Small hedge in a garden.

How to Make a Formal Hedge

Yew, hornbeam, and beech make excellent closely clipped hedges, and you can reduce the cost by buying young bare-rooted plants from late winter to early spring from specialist nurseries and growing them on yourself. Prepare your soil in advance and plant immediately, unless the soil is frozen or waterlogged.

When to plant: Late autumn to early spring.

At their best: All year round.

Time to complete: 4 hours or more depending on hedge size.

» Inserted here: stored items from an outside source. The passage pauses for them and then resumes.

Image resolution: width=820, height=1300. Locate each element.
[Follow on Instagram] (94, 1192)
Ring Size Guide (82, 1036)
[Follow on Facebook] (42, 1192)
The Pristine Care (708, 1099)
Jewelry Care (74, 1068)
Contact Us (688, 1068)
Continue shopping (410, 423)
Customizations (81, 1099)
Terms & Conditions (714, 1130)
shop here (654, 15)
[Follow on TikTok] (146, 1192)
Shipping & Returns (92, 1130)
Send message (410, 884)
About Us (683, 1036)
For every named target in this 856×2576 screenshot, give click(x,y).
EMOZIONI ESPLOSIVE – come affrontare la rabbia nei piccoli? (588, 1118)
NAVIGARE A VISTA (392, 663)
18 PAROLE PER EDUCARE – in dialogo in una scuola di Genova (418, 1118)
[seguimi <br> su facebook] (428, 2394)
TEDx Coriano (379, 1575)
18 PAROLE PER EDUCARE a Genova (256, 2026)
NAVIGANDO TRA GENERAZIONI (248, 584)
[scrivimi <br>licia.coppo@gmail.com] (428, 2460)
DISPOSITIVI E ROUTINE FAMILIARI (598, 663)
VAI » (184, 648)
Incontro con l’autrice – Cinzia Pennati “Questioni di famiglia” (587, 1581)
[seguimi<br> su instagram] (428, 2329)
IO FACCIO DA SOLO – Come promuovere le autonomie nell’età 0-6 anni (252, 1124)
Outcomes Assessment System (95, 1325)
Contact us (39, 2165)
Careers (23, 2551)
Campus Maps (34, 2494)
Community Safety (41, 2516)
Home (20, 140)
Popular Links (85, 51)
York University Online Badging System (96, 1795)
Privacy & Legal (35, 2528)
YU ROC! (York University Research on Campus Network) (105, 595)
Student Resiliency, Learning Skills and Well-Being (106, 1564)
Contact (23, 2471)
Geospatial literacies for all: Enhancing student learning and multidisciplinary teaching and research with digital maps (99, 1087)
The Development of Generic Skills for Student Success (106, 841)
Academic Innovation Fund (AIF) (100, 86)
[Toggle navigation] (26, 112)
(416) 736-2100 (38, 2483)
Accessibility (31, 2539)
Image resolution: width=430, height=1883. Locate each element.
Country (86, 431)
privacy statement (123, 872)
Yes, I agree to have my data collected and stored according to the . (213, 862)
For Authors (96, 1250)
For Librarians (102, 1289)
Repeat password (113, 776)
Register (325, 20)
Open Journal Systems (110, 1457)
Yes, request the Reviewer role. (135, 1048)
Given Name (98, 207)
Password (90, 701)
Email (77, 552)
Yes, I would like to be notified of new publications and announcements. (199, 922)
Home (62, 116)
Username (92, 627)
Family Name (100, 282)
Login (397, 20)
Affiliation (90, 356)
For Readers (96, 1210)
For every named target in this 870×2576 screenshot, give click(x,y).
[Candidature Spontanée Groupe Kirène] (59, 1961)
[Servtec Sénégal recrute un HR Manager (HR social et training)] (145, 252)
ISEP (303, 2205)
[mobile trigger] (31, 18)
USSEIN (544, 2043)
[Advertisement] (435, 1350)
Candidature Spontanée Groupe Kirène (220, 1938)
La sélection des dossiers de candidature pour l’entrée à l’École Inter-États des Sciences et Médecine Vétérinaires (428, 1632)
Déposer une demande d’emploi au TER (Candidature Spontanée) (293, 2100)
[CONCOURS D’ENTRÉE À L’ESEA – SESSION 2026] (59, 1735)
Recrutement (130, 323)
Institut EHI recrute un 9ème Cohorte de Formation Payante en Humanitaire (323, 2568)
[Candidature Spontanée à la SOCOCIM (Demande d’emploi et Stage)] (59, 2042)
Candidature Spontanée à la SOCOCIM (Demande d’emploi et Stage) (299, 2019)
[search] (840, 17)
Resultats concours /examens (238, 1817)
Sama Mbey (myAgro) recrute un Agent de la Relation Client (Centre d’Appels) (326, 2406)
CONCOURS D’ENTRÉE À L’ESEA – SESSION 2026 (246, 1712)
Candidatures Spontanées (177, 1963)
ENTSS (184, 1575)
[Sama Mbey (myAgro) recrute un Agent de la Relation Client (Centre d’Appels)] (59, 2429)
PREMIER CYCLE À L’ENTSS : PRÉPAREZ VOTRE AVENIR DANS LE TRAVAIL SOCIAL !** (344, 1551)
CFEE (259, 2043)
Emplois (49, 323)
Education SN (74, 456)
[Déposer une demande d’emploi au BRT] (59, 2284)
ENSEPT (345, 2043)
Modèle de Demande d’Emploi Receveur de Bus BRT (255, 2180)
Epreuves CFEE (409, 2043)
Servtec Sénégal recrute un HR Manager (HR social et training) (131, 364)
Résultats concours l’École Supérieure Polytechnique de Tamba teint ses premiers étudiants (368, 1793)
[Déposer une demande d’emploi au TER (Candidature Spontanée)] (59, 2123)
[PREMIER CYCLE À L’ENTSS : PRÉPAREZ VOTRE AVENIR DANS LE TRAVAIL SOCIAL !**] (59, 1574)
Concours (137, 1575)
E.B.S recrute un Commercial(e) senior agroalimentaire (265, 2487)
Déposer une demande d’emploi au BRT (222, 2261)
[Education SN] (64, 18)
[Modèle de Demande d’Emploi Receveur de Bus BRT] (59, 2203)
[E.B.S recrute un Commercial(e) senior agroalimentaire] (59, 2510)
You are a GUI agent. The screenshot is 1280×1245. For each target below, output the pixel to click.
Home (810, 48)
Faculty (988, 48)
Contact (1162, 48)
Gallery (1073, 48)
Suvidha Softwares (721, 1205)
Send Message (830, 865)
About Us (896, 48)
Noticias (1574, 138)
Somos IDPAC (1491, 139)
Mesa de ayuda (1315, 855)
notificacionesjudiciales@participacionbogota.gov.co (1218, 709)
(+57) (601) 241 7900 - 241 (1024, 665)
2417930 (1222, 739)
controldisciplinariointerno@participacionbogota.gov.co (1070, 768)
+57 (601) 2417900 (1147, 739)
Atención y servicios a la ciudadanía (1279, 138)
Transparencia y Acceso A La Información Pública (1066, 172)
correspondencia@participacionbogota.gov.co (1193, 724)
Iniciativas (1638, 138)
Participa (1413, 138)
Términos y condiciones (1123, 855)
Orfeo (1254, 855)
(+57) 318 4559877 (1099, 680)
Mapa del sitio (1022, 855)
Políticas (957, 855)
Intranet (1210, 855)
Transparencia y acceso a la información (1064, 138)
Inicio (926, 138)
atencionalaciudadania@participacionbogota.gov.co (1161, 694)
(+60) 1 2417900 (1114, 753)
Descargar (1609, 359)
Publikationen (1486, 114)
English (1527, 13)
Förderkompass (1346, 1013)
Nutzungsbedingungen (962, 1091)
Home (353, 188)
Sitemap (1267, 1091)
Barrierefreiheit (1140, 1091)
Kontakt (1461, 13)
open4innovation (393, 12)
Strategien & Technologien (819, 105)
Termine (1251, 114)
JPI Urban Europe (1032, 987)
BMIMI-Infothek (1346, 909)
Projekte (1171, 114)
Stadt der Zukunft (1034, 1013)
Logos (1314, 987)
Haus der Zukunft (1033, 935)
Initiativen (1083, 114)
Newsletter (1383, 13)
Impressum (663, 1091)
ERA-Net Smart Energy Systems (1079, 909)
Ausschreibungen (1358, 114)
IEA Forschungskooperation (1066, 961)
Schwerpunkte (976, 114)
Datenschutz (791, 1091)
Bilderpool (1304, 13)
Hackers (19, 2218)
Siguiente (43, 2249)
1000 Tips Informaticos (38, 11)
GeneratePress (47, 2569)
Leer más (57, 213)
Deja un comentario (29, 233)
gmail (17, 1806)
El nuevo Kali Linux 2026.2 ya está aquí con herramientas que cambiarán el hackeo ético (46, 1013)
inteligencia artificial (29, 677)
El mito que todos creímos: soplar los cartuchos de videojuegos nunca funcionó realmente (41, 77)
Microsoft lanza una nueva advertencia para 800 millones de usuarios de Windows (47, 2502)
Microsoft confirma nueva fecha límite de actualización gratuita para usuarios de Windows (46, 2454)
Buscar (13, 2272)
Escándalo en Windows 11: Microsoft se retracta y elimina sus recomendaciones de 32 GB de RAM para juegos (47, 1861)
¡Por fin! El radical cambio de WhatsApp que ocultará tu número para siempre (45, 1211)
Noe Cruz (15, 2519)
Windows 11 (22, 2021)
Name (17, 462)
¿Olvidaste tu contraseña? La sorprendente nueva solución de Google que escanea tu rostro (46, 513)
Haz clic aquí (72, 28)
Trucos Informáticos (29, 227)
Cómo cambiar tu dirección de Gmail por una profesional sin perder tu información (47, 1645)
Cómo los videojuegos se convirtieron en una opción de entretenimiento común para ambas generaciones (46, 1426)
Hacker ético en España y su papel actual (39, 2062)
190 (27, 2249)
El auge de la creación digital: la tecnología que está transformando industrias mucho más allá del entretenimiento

You will need: Young bare-rooted hedging plants (like yew, Taxus baccata, for example), well-rotted organic matter – such as manure, spade, fork, stakes, garden string, watering can or hose, all-purpose granular fertilizer.

Prepare the site

Six weeks before planting, remove all weeds from the site and dig a trench the length of the hedge and 3 ft (1 m) wide. Fork in organic matter, and refill the trench. Set out a line to mark the edge of the hedge.

Mark planting intervals

Dig a trench twice as wide and as deep as the plants’ root balls. Using a ruler or guide, lay stakes at 18–24 in (45–60 cm) intervals along the string line to mark the planting distances.

Check planting depths

Check that the plants will be at the same depth as they were in the field when planted—you will see the soil line just above the roots. Place one plant by each stake, and backfill around the roots with soil, removing any air gaps with your fingers.

Firm in well

When in place, check that the plants are upright and then firm in around them with your foot. Create a slight dip around each plant to act as a reservoir, and water well. Add a thick mulch of compost or manure, keeping it clear of the plant stems. Water for the first year and feed plants annually in spring.